Collected data
______________________________

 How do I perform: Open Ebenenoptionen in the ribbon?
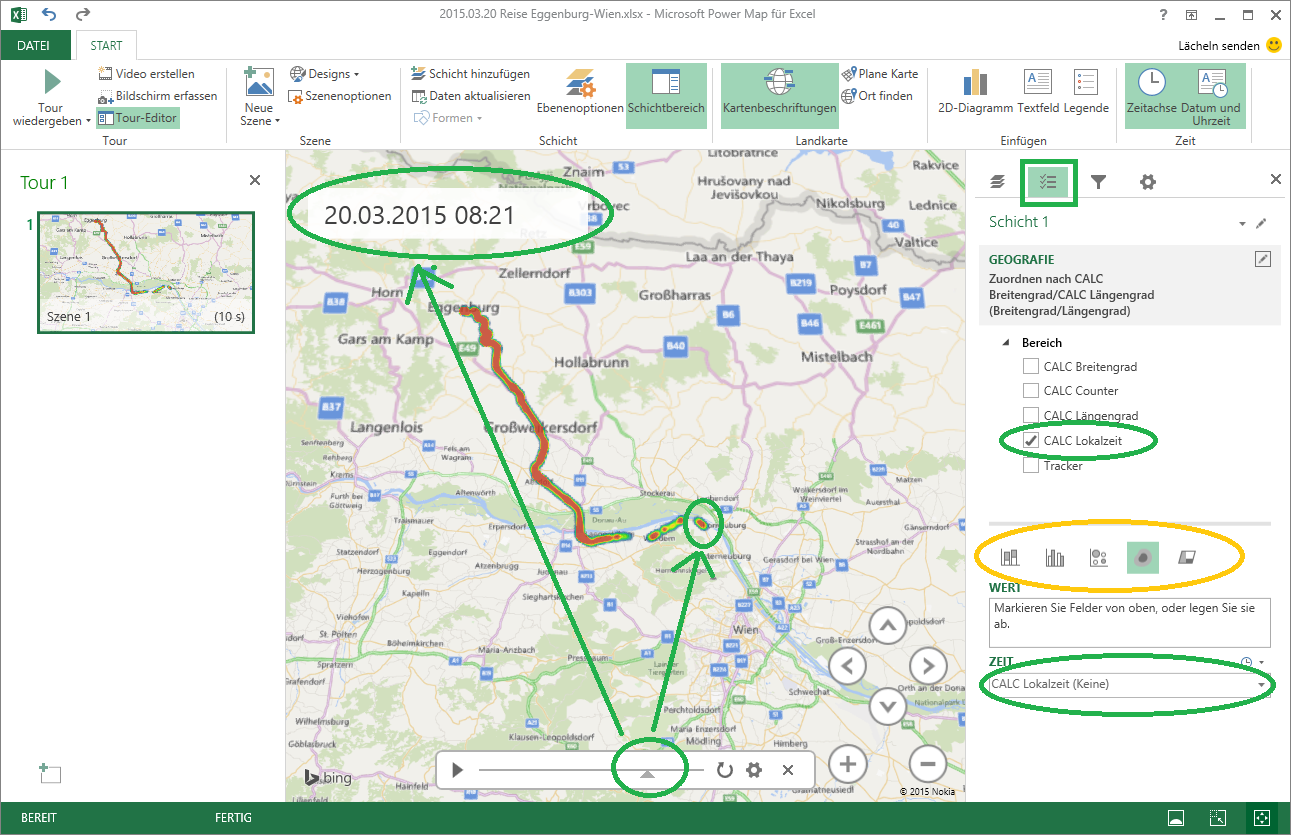pyautogui.click(x=580, y=94)
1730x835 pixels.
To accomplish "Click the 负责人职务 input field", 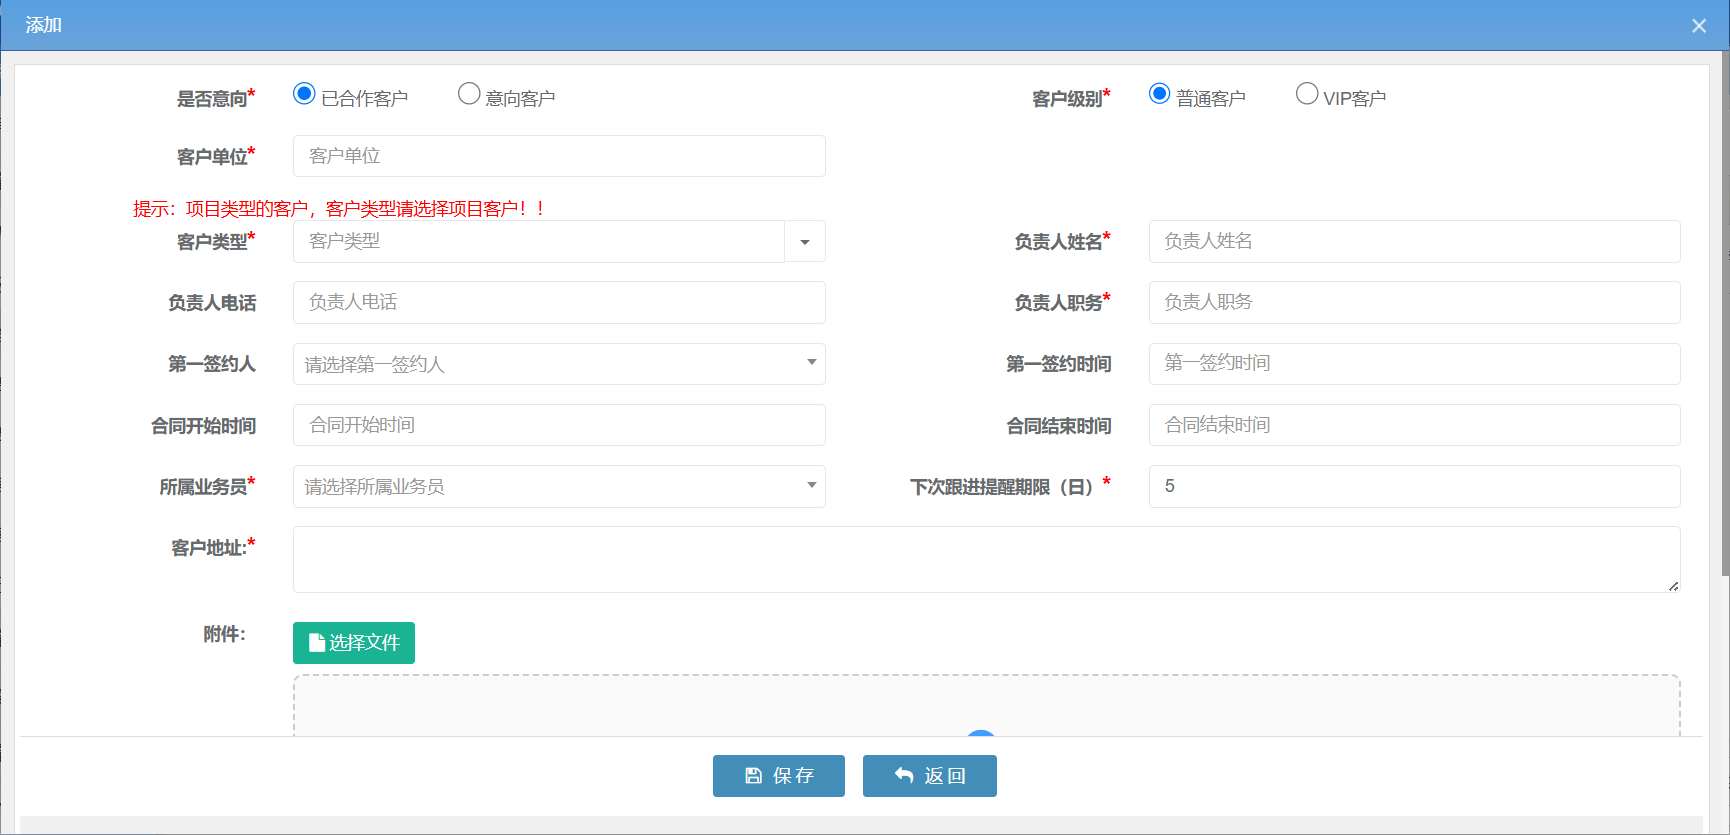I will (1414, 303).
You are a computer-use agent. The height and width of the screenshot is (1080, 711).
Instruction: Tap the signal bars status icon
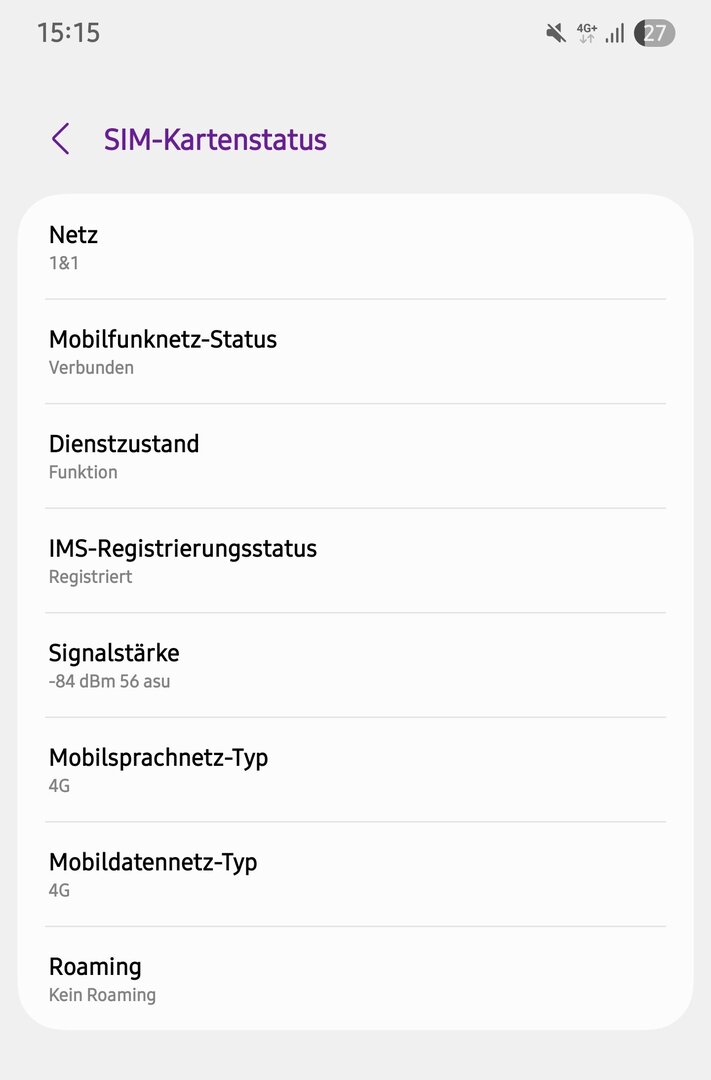615,33
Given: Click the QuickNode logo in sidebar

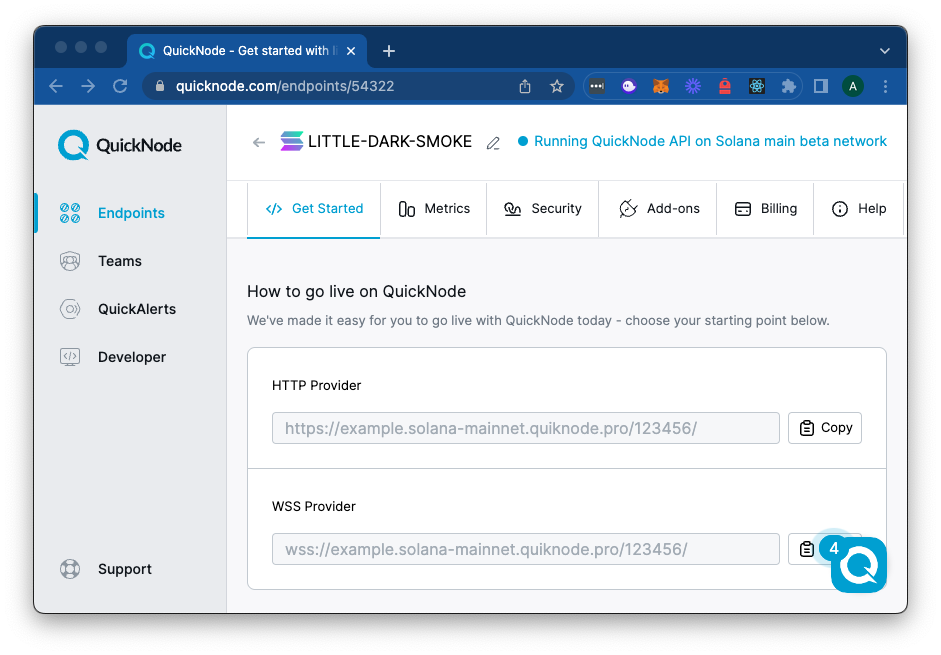Looking at the screenshot, I should 120,145.
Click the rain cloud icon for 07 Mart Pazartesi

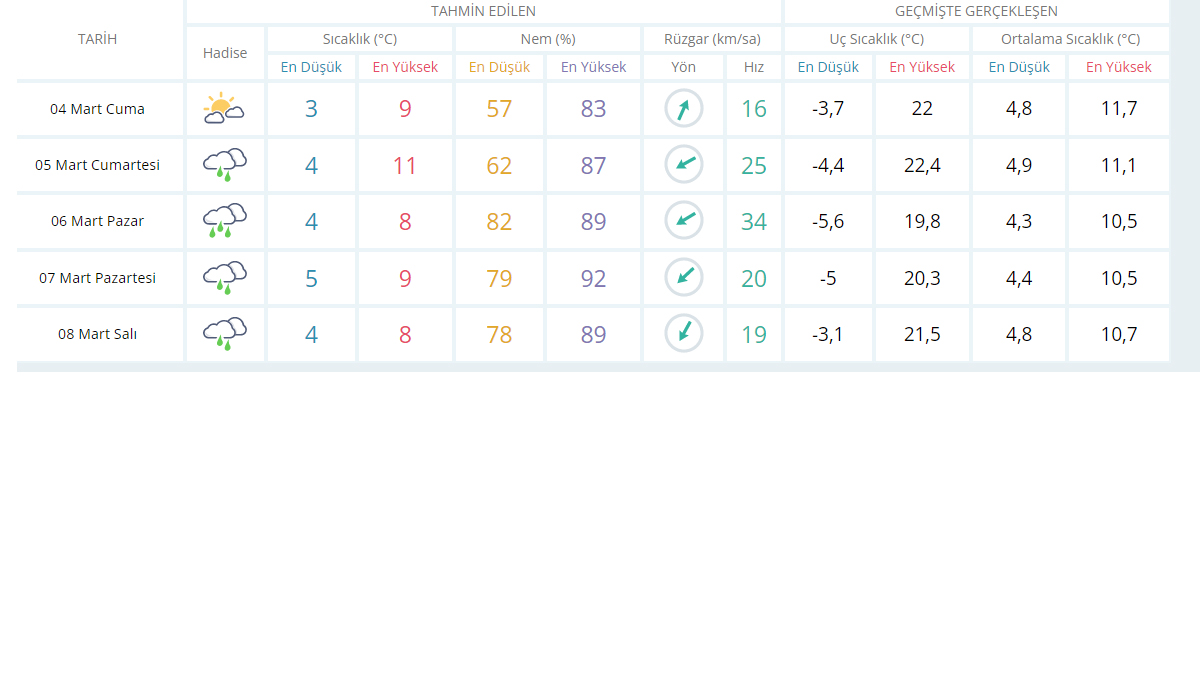click(x=225, y=277)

______________________________

Your copy should consist solely of the lines from the line containing "Instruction: Tap the signal bars status icon" through the last line of the records above, reproduced exactly, with the pictures left out.

_The answer:_
Instruction: Tap the signal bars status icon
615,33
Given: Click the QuickNode logo in sidebar

Looking at the screenshot, I should 120,145.
Click the rain cloud icon for 07 Mart Pazartesi

click(x=225, y=277)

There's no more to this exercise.